▶ Goal of the exercise
Copy out all the items below, replacing each "Trixxo" with "Ahoy" and leaving everything else unchanged.

──────────

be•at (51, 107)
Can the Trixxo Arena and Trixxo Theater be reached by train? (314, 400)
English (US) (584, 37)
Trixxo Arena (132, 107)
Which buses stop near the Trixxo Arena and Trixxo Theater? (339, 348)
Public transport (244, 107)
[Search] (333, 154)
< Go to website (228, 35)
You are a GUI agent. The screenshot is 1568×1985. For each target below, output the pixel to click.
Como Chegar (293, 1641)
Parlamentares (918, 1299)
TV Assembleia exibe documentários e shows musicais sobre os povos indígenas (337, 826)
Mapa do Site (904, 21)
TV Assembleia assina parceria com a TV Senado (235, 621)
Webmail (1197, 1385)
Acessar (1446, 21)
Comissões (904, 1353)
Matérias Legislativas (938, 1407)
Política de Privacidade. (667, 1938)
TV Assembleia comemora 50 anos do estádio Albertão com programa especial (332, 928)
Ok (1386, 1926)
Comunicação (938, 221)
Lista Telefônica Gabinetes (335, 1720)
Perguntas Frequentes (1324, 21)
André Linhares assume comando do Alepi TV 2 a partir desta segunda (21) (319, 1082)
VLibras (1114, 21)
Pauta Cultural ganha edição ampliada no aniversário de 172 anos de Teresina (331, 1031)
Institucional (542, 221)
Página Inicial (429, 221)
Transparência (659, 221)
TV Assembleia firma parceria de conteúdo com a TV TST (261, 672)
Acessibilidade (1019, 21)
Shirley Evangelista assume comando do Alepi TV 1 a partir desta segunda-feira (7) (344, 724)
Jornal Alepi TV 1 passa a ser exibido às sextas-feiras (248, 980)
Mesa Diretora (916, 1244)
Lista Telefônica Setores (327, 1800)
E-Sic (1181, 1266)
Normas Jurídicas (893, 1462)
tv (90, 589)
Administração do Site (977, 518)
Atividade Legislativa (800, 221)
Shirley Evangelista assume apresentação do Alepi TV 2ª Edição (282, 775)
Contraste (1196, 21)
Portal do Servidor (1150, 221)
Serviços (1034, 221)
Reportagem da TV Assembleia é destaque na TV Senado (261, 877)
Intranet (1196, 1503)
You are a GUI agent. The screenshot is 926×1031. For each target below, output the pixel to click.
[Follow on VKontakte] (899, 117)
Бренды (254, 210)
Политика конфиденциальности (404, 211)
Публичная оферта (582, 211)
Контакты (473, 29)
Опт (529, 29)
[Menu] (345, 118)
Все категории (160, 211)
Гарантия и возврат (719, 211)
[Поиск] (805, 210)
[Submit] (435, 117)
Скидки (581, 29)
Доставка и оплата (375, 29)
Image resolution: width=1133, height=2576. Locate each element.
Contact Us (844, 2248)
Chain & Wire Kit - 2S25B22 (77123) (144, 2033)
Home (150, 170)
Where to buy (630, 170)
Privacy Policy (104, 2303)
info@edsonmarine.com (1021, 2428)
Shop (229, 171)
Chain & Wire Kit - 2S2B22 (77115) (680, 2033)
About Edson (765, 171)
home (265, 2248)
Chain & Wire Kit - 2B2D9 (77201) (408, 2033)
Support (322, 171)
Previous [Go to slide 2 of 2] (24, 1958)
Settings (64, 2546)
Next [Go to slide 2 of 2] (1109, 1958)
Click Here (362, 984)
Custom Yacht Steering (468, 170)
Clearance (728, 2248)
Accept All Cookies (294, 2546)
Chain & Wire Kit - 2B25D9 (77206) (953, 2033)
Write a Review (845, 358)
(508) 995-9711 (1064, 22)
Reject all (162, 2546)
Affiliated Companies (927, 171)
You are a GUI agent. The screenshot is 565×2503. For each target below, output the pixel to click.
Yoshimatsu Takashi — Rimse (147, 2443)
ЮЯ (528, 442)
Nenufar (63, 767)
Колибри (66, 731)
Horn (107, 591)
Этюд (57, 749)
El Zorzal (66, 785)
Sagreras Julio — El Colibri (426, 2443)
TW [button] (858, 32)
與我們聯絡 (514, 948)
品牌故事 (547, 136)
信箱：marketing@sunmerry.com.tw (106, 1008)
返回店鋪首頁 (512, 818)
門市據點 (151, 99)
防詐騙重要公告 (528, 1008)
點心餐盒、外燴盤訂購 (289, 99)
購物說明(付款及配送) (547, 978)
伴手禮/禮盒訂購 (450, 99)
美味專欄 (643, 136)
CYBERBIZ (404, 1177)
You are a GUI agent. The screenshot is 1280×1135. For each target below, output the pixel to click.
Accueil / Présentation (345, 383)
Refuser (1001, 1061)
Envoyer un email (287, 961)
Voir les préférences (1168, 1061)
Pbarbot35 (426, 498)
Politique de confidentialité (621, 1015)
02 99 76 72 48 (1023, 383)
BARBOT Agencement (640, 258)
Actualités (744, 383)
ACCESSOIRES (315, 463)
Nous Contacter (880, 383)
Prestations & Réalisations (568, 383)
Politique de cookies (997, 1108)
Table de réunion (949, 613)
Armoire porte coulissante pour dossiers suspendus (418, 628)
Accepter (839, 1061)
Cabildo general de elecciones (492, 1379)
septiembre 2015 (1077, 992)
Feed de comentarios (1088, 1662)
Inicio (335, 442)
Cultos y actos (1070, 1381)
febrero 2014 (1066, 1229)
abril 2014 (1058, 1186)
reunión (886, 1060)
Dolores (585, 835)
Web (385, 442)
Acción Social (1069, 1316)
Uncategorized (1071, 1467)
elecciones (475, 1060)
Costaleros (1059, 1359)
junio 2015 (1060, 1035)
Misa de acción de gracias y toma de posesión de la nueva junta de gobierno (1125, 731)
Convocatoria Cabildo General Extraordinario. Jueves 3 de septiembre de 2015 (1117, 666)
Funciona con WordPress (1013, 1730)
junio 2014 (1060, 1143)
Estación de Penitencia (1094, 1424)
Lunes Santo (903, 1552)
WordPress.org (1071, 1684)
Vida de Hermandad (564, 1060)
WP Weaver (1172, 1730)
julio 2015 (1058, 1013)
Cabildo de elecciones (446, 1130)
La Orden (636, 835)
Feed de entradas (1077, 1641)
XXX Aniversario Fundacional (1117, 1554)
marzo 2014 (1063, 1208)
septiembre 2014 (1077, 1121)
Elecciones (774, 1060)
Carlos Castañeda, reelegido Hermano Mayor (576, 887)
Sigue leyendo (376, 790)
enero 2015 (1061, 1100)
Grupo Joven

──────────

▶ Solution
be•at (51, 107)
Can the Ahoy Arena and Ahoy Theater be reached by train? (314, 400)
English (US) (584, 37)
Ahoy Arena (132, 107)
Which buses stop near the Ahoy Arena and Ahoy Theater? (339, 348)
Public transport (244, 107)
[Search] (333, 154)
< Go to website (228, 35)
You are a GUI agent. The screenshot is 1568×1985. For each target below, output the pixel to click.
Como Chegar (293, 1641)
Parlamentares (918, 1299)
TV Assembleia exibe documentários e shows musicais sobre os povos indígenas (337, 826)
Mapa do Site (904, 21)
TV Assembleia assina parceria com a TV Senado (235, 621)
Webmail (1197, 1385)
Acessar (1446, 21)
Comissões (904, 1353)
Matérias Legislativas (938, 1407)
Política de Privacidade. (667, 1938)
TV Assembleia comemora 50 anos do estádio Albertão com programa especial (332, 928)
Ok (1386, 1926)
Comunicação (938, 221)
Lista Telefônica Gabinetes (335, 1720)
Perguntas Frequentes (1324, 21)
André Linhares assume comando do Alepi TV 2 a partir desta segunda (21) (319, 1082)
VLibras (1114, 21)
Pauta Cultural ganha edição ampliada no aniversário de 172 anos de Teresina (331, 1031)
Institucional (542, 221)
Página Inicial (429, 221)
Transparência (659, 221)
TV Assembleia firma parceria de conteúdo com a TV TST (261, 672)
Acessibilidade (1019, 21)
Shirley Evangelista assume comando do Alepi TV 1 a partir desta segunda-feira (7) (344, 724)
Jornal Alepi TV 1 passa a ser exibido às sextas-feiras (248, 980)
Mesa Diretora (916, 1244)
Lista Telefônica Setores (327, 1800)
E-Sic (1181, 1266)
Normas Jurídicas (893, 1462)
tv (90, 589)
Administração do Site (977, 518)
Atividade Legislativa (800, 221)
Shirley Evangelista assume apresentação do Alepi TV 2ª Edição (282, 775)
Contraste (1196, 21)
Portal do Servidor (1150, 221)
Serviços (1034, 221)
Reportagem da TV Assembleia é destaque na TV Senado (261, 877)
Intranet (1196, 1503)
You are a GUI agent. The screenshot is 926×1031. For each target below, output the pixel to click.
[Follow on VKontakte] (899, 117)
Бренды (254, 210)
Политика конфиденциальности (404, 211)
Публичная оферта (582, 211)
Контакты (473, 29)
Опт (529, 29)
[Menu] (345, 118)
Все категории (160, 211)
Гарантия и возврат (719, 211)
[Поиск] (805, 210)
[Submit] (435, 117)
Скидки (581, 29)
Доставка и оплата (375, 29)
Image resolution: width=1133, height=2576. Locate each element.
Contact Us (844, 2248)
Chain & Wire Kit - 2S25B22 (77123) (144, 2033)
Home (150, 170)
Where to buy (630, 170)
Privacy Policy (104, 2303)
info@edsonmarine.com (1021, 2428)
Shop (229, 171)
Chain & Wire Kit - 2S2B22 (77115) (680, 2033)
About Edson (765, 171)
home (265, 2248)
Chain & Wire Kit - 2B2D9 (77201) (408, 2033)
Support (322, 171)
Previous [Go to slide 2 of 2] (24, 1958)
Settings (64, 2546)
Next [Go to slide 2 of 2] (1109, 1958)
Click Here (362, 984)
Custom Yacht Steering (468, 170)
Clearance (728, 2248)
Accept All Cookies (294, 2546)
Chain & Wire Kit - 2B25D9 (77206) (953, 2033)
Write a Review (845, 358)
(508) 995-9711 (1064, 22)
Reject all (162, 2546)
Affiliated Companies (927, 171)
You are a GUI agent. The screenshot is 565×2503. For each target below, output the pixel to click.
Yoshimatsu Takashi — Rimse (147, 2443)
ЮЯ (528, 442)
Nenufar (63, 767)
Колибри (66, 731)
Horn (107, 591)
Этюд (57, 749)
El Zorzal (66, 785)
Sagreras Julio — El Colibri (426, 2443)
TW [button] (858, 32)
與我們聯絡 (514, 948)
品牌故事 (547, 136)
信箱：marketing@sunmerry.com.tw (106, 1008)
返回店鋪首頁 (512, 818)
門市據點 (151, 99)
防詐騙重要公告 (528, 1008)
點心餐盒、外燴盤訂購 (289, 99)
購物說明(付款及配送) (547, 978)
伴手禮/禮盒訂購 (450, 99)
美味專欄 (643, 136)
CYBERBIZ (404, 1177)
You are a GUI agent. The screenshot is 1280×1135. For each target below, output the pixel to click.
Accueil / Présentation (345, 383)
Refuser (1001, 1061)
Envoyer un email (287, 961)
Voir les préférences (1168, 1061)
Pbarbot35 (426, 498)
Politique de confidentialité (621, 1015)
02 99 76 72 48 (1023, 383)
BARBOT Agencement (640, 258)
Actualités (744, 383)
ACCESSOIRES (315, 463)
Nous Contacter (880, 383)
Prestations & Réalisations (568, 383)
Politique de cookies (997, 1108)
Table de réunion (949, 613)
Armoire porte coulissante pour dossiers suspendus (418, 628)
Accepter (839, 1061)
Cabildo general de elecciones (492, 1379)
septiembre 2015 (1077, 992)
Feed de comentarios (1088, 1662)
Inicio (335, 442)
Cultos y actos (1070, 1381)
febrero 2014 (1066, 1229)
abril 2014 (1058, 1186)
reunión (886, 1060)
Dolores (585, 835)
Web (385, 442)
Acción Social (1069, 1316)
Uncategorized (1071, 1467)
elecciones (475, 1060)
Costaleros (1059, 1359)
junio 2015 (1060, 1035)
Misa de acción de gracias y toma de posesión de la nueva junta de gobierno (1125, 731)
Convocatoria Cabildo General Extraordinario. Jueves 3 de septiembre de 2015 (1117, 666)
Funciona con WordPress (1013, 1730)
junio 2014 (1060, 1143)
Estación de Penitencia (1094, 1424)
Lunes Santo (903, 1552)
WordPress.org (1071, 1684)
Vida de Hermandad (564, 1060)
WP Weaver (1172, 1730)
julio 2015 (1058, 1013)
Cabildo de elecciones (446, 1130)
La Orden (636, 835)
Feed de entradas (1077, 1641)
XXX Aniversario Fundacional (1117, 1554)
marzo 2014 (1063, 1208)
septiembre 2014 (1077, 1121)
Elecciones (774, 1060)
Carlos Castañeda, reelegido Hermano Mayor (576, 887)
Sigue leyendo (376, 790)
enero 2015 (1061, 1100)
Grupo Joven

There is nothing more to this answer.